A este experto no le tranquiliza saber que en la mayor parte de los alimentos estos compuestos no superan los niveles considerados seguros por las agencias de seguridad alimentaria y la OMS. "A menudo los niveles legales se establecen simplemente para que los alimentos puedan llegar a nuestra mesa", señala Porta. "Pero nadie nos puede asegurar que las concentraciones que tiene una parte importante de la población sean seguras; a mí, como médico, me parecen muy preocupantes".
En un estudio reciente, su grupo midió presencia de contaminantes en una muestra de 919 personas en Cataluña, considerada representativa de la población general. Los resultados revelaron que algunas personas tenían cantidades de DDE y hexaclorobenceno hasta 6.000 veces superiores que otras. "Una minoría de la población tiene una contaminación interna escandalosamente superior a la mayoría. ¿Es esa minoría la que luego desarrolla enfermedad?", se pregunta Porta.
Es una de las muchas cuestiones aún pendientes de estudiar. Los investigadores se preguntan, por ejemplo, cómo interfieren los tóxicos ambientales con la acción de los genes. Algunos datos apuntan a que el arsénico, el cadmio y los pesticidas organoclorados podrían apagar genes supresores de tumores, y encender genes con precisamente la acción opuesta.

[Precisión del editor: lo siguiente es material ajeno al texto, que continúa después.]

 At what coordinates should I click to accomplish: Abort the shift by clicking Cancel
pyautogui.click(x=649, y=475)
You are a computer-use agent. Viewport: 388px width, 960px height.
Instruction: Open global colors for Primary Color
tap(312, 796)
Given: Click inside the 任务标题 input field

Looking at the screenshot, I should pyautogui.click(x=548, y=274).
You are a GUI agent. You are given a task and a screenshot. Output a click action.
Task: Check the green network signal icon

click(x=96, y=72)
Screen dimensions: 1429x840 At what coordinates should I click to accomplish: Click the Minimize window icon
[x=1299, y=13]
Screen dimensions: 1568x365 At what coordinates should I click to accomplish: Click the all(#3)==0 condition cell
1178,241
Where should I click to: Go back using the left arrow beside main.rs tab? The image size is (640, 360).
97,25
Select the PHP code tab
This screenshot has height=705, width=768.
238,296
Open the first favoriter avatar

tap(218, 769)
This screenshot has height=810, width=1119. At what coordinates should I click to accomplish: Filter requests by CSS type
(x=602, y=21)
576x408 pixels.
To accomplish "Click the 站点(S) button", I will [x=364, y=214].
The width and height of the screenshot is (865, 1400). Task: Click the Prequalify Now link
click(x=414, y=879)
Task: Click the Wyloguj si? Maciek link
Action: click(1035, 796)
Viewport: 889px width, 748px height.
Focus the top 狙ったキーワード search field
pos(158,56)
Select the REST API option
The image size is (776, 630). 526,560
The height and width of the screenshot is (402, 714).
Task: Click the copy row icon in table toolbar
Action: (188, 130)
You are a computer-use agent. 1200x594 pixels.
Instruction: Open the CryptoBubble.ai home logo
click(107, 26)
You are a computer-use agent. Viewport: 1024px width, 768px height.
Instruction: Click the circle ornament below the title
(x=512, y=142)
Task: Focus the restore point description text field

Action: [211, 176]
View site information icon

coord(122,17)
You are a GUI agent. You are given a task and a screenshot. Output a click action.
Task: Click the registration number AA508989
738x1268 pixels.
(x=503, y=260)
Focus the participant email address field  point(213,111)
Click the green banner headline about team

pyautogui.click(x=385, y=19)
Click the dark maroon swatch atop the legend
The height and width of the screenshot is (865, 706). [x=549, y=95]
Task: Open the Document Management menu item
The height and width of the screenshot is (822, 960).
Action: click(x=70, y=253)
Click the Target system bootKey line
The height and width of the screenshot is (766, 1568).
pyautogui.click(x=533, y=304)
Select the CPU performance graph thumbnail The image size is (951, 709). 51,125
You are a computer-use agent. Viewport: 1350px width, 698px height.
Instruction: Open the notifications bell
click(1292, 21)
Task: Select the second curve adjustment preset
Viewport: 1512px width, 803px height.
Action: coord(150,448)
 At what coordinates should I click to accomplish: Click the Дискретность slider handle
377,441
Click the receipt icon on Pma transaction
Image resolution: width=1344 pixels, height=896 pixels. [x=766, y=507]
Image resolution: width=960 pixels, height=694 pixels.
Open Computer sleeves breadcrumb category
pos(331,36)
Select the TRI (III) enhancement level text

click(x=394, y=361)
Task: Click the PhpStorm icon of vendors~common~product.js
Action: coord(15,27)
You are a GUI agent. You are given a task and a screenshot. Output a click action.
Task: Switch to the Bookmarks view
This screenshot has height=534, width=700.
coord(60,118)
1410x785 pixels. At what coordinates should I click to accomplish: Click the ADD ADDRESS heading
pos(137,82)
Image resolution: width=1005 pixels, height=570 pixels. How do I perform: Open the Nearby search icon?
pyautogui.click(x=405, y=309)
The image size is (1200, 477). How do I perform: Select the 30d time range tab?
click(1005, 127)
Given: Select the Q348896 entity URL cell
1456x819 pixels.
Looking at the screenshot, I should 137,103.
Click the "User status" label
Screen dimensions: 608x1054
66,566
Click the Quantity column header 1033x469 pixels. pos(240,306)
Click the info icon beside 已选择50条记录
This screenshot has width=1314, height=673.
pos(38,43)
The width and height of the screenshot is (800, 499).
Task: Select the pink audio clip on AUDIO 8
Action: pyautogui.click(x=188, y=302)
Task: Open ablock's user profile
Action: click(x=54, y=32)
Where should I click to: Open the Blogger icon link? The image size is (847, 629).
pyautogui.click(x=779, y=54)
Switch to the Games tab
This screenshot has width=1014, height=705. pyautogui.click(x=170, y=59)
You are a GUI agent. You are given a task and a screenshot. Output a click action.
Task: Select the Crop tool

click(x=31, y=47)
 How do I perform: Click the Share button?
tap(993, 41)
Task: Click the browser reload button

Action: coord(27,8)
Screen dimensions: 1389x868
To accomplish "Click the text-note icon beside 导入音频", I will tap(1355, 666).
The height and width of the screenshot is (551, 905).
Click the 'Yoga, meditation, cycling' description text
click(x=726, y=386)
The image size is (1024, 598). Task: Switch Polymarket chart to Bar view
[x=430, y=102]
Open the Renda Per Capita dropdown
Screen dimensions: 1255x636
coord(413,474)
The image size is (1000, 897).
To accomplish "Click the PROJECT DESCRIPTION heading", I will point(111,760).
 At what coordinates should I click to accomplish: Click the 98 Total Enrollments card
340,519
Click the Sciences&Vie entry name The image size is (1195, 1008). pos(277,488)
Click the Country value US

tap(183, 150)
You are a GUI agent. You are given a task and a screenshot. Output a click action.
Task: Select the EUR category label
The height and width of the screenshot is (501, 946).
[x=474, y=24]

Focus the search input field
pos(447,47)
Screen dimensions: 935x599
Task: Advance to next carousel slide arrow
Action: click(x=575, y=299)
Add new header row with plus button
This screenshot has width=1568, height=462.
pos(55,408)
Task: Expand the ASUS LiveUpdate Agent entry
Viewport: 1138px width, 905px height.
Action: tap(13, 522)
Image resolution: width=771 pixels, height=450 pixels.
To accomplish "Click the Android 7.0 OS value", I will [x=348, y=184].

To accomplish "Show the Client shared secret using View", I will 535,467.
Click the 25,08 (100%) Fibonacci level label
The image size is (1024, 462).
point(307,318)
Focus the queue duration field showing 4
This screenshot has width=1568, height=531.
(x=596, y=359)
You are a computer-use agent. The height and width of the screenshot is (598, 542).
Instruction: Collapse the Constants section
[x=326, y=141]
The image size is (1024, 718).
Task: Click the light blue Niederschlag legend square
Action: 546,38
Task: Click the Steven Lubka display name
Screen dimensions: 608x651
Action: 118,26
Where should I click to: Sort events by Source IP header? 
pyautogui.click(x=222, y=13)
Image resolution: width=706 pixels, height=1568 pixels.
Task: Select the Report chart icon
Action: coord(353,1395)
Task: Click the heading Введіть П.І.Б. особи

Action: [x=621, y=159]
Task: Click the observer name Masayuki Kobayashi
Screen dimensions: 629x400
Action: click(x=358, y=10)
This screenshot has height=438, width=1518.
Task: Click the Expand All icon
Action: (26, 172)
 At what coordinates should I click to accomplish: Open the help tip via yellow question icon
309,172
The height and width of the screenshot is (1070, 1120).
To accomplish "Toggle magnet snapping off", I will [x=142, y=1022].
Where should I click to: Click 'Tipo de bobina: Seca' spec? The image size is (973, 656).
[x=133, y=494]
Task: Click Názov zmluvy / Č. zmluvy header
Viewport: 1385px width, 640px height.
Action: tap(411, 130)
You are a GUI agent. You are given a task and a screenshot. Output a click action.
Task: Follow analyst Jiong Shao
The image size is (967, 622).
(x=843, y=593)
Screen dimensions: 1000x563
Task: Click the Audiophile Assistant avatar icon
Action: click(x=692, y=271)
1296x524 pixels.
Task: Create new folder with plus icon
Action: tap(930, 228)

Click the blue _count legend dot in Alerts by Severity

Prueba de que el problema importa es que la Unión Europea destina fondos a investigarlo. El grupo de Olea y otros siete laboratorios europeos participan en el proyecto internacional Contamed, que estudia la relación de la química cotidiana con los trastornos del sistema reproductivo. La incidencia de estas alteraciones -desde una menor calidad del semen hasta malformaciones de genitales- está en aumento en Europa y el problema causa "una considerable preocupación", se dice en la web del proyecto.